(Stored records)
§ §
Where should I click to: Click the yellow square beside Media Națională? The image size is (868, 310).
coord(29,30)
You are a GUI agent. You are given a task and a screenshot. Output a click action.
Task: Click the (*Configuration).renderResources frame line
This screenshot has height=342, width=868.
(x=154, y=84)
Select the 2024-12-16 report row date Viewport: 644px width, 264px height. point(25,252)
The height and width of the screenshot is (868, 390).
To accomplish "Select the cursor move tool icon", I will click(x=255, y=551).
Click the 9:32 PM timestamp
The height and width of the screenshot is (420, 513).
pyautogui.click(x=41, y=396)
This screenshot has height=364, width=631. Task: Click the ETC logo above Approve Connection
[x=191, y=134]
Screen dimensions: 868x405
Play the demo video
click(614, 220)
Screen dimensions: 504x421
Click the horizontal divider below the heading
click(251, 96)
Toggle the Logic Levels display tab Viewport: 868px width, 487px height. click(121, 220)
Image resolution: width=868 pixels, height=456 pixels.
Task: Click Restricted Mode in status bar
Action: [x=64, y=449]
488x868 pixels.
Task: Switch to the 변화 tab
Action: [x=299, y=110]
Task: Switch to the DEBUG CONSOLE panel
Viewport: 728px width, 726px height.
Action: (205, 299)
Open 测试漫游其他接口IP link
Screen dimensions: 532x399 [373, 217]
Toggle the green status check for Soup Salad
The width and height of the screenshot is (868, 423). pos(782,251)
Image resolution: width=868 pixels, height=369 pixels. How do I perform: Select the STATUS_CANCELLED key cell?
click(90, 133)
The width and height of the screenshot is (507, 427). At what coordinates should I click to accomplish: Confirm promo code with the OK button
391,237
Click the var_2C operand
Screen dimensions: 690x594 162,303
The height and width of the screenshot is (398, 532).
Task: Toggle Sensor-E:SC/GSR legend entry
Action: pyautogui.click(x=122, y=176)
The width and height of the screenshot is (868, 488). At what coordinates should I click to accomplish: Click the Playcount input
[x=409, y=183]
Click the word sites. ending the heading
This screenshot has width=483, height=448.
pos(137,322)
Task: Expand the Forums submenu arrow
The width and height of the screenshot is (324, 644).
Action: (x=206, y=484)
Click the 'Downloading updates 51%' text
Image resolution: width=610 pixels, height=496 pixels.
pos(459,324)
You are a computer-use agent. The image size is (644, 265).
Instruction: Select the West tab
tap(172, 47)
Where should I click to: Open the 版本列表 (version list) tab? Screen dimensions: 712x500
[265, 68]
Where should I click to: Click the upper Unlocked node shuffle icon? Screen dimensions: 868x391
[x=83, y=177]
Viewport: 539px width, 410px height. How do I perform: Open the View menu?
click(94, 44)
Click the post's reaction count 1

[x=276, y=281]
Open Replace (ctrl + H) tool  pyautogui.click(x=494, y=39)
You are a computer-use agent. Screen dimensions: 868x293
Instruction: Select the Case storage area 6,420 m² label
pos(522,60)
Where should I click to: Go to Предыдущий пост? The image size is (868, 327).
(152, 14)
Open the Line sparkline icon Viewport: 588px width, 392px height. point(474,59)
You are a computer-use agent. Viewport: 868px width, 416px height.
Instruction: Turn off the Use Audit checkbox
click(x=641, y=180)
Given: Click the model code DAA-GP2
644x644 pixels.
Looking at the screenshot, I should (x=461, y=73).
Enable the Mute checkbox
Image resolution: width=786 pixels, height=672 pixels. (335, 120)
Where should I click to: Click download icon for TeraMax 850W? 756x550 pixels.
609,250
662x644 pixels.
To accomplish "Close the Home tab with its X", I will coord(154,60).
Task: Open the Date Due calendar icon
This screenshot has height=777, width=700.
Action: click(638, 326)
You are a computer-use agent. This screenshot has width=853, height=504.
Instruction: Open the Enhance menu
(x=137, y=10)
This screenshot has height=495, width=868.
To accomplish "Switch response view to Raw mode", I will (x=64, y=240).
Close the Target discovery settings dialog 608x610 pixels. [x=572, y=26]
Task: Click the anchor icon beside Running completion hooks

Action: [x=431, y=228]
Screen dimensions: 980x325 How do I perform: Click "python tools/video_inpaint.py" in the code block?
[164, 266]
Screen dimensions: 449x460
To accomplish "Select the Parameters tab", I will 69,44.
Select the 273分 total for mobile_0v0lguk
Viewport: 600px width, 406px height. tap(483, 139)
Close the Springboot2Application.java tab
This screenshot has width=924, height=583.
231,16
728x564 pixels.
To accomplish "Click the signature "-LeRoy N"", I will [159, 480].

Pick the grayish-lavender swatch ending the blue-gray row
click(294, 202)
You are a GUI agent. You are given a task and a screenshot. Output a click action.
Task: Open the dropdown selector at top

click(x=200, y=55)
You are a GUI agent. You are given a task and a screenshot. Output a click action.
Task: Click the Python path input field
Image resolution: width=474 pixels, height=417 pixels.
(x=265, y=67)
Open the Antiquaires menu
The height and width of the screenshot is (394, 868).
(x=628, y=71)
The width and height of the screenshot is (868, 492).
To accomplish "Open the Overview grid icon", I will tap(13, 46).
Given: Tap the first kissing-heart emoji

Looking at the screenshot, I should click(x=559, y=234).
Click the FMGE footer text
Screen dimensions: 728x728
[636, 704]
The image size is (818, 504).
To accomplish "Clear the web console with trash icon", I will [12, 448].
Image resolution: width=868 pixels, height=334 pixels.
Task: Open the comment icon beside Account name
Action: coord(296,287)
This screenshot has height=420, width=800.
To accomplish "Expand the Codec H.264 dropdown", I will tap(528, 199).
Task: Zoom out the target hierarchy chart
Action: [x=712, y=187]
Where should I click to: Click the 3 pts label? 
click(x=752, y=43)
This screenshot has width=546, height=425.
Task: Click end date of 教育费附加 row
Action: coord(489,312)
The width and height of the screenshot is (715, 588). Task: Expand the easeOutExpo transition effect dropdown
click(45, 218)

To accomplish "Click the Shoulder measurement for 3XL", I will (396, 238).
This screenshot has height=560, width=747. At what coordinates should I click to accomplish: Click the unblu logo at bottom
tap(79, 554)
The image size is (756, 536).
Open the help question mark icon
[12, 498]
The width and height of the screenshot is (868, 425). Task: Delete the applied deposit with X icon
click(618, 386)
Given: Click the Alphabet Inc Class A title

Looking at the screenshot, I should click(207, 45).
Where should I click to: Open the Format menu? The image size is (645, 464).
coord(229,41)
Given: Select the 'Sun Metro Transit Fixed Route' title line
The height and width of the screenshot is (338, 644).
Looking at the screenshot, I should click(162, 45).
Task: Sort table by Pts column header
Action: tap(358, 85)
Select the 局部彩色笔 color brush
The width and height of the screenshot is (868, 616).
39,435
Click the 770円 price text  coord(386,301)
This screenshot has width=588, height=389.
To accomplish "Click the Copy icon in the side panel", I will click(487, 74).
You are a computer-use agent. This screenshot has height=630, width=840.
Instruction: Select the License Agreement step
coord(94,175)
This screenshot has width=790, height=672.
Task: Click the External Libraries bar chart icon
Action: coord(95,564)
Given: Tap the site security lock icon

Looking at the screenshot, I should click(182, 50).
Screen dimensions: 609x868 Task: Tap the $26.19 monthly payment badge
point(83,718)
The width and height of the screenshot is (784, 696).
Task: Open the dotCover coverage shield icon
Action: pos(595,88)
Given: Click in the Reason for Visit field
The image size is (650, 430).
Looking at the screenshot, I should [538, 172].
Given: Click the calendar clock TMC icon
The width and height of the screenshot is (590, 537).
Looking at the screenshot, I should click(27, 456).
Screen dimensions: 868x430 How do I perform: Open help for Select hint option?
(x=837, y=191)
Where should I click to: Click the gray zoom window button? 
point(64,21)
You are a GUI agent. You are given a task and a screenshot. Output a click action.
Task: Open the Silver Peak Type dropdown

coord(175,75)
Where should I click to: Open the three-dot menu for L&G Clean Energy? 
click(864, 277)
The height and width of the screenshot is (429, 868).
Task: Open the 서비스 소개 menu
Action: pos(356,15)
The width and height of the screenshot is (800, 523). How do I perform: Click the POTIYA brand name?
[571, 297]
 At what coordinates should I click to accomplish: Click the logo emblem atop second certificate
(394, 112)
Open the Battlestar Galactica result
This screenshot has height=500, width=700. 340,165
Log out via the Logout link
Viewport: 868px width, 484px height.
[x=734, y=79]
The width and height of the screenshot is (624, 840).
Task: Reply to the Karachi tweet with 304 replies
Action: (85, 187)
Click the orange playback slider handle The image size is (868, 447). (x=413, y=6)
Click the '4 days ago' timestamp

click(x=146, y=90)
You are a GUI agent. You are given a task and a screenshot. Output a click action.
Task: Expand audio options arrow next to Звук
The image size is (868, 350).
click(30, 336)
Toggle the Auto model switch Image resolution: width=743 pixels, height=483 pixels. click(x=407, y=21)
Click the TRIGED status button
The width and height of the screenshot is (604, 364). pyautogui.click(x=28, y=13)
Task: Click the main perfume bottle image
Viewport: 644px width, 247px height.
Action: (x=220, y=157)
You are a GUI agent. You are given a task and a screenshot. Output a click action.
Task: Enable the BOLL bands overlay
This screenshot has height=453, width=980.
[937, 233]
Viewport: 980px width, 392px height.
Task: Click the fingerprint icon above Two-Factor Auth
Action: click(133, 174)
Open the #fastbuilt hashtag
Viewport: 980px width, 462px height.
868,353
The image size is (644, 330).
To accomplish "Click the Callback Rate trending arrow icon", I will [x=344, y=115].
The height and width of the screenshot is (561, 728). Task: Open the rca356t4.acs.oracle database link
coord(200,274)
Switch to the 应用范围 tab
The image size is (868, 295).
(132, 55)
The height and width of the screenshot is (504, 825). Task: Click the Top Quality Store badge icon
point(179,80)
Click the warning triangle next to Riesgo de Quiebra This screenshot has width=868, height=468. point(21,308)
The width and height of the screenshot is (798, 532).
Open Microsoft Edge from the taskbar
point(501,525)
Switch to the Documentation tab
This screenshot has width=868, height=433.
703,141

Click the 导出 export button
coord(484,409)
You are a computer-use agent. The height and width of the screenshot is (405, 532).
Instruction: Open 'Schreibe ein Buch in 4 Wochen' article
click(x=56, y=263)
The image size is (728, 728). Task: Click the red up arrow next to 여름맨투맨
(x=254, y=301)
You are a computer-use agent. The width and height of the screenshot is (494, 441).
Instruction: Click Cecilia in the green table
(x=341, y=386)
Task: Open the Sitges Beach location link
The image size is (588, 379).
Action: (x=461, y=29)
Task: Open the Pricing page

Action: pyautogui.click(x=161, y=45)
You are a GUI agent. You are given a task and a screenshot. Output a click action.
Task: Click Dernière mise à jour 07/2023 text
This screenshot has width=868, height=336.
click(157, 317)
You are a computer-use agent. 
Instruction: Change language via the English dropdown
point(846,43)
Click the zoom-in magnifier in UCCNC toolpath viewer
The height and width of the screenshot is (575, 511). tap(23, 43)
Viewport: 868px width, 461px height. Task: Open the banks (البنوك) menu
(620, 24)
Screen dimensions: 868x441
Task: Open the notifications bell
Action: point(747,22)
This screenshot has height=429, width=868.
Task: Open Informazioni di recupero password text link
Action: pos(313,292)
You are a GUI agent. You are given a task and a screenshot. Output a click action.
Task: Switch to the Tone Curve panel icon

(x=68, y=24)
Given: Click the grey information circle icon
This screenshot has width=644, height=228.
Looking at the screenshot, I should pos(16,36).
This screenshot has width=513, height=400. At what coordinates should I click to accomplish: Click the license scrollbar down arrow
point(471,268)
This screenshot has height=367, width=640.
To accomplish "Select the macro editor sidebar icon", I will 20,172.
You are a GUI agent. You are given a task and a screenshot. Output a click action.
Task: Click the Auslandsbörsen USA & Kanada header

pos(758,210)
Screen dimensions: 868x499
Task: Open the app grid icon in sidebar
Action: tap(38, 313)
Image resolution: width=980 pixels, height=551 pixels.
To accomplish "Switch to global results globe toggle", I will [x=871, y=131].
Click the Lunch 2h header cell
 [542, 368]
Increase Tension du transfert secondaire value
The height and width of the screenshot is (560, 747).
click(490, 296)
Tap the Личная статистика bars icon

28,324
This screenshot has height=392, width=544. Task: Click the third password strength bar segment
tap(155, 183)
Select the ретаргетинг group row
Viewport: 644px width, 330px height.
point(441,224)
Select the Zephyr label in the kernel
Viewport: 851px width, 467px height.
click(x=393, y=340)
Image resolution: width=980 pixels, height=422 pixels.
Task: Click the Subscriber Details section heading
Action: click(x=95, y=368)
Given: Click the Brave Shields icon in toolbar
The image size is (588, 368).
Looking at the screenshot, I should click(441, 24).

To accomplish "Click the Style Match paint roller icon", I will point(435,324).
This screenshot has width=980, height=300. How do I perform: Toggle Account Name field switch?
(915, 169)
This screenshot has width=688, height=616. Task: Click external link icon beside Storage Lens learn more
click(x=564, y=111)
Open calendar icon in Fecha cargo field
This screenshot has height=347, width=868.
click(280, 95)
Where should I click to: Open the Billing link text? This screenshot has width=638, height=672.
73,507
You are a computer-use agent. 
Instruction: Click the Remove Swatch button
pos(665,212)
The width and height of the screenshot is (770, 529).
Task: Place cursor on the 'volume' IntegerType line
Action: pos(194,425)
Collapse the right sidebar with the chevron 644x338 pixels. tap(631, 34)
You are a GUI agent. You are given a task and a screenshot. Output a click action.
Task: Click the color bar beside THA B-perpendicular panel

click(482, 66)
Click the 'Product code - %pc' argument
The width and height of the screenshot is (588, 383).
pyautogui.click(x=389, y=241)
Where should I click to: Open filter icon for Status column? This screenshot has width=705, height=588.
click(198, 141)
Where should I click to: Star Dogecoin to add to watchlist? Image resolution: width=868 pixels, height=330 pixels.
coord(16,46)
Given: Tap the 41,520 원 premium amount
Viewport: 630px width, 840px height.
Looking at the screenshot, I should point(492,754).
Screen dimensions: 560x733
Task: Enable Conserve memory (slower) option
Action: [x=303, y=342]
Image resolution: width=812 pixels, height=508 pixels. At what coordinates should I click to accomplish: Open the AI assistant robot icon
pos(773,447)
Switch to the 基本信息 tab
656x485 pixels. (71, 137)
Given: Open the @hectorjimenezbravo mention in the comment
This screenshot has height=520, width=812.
§ §
What to do: Your answer is to contain exactly the lines from the one holding "Switch to the 基本信息 tab" to the end of the entries, with no other line.

Solved exercise:
Switch to the 基本信息 tab
656x485 pixels. (71, 137)
Given: Open the @hectorjimenezbravo mention in the comment
This screenshot has height=520, width=812.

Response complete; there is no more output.